"The elites are getting policy, and the mass of the Republican Party is getting outrage.”
To Jacob Hacker, the Stanley B. Resor Professor of Political Science at Yale University and co-author of American Amnesia: How the War on Government Led Us to Forget What Made America Prosper and Winner-Take-All Politics: How Washington Made the Rich Richer and Turned Its Back on the Middle Class, this sentiment sums up the defining trend concerning the populist movement that pushed President Donald Trump into the Oval Office, and will continue to characterize the Trump administration’s policy choices during his time in the White House.
Hacker came to Northwestern on Wednesday to discuss the Republican Party’s penchant for supporting elitist policies as well as the rise of what he coins “plutocratic populism” at a lunch hour Q&A and a later discussion hosted by SESP and the Department of Political Science. Hacker defines “plutocratic populism” as writing policy that benefits the wealthy while marketing a platform to a populist, more working-class base.
”The Republican Party is uniting the two discordant strains of conservative and anti-system thinking,” Hacker said. “One side is more libertarian, and one is more truly populist. The plutocratic side is highly organized with shaping the congressional agenda, [but the populists] are not.”
This discrepancy between what President Trump campaigned on and the policies he has supported are indicative of a larger trend in the Republican Party, according to Hacker.
”[There has been a] shift in who Republicans are responsive to,” Hacker said. “Republicans think their constituents are a lot more conservative than what they actually are.”
This misdiagnosis has led to the passage of historically unpopular bills, such as the Tax Cuts and Jobs Act of 2017.
Weinberg junior Daniel Weiss believes that Hacker’s viewpoint could be critical toward turning elections away from the stranglehold of the upper classes and toward ending the discrepancy between the policy proposals of elected officials and those of the citizens they represent.
“The big disconnect that always exists between work like this that reveals what should be happening and what actually does happen is that voters are ultimately less informed than politicians would like them to be,” Weiss said. “If people can be informed about the kind of work that Professor Hacker conducts, then and only then will the midterm elections and the 2020 election swing differently in favor of the kinds of politicians that Hacker thinks belong in office.”

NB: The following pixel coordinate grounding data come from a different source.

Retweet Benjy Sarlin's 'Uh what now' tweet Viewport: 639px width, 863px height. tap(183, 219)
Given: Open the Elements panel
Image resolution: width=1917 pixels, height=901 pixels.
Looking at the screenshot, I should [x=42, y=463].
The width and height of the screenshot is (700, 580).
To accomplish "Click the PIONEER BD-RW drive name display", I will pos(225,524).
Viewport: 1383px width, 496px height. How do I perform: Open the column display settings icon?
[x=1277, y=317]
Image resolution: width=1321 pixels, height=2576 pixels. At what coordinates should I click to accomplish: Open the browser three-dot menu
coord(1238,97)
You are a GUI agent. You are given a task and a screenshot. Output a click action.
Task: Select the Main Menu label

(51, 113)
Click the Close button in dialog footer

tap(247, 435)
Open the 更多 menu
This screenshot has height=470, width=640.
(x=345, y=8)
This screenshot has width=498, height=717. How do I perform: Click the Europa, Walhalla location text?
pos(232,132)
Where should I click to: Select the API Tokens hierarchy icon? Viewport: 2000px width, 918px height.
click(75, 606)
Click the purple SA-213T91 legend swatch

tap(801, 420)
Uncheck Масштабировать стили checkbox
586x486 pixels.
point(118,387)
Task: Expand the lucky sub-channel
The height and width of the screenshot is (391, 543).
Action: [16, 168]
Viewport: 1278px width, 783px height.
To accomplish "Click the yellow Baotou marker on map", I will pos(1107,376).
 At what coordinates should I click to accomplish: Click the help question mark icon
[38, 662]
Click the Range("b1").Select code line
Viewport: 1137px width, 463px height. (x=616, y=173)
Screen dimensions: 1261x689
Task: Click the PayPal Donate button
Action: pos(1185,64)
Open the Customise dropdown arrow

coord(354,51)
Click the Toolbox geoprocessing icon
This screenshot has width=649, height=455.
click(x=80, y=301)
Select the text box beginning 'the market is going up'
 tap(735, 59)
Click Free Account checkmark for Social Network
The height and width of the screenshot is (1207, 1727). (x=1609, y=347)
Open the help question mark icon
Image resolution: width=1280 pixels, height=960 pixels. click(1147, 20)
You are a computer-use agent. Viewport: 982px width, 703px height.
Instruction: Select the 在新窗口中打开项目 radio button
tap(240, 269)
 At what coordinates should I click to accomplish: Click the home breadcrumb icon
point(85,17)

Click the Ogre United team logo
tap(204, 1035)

Assistant Political Science Professor Thomas Ogorzalek also believes that Hacker’s work is important for electoral shifts during the next big elections.
“[Hacker’s] books will refocus this idea that … Democratic party politics don’t benefit the working class while the Republicans have the working class in mind when forming their policies,” Ogorzalek said. "When you pay attention to the actual policies of those parties, the Republican Party’s policies are much more reactionary and more redistributive toward the rich.”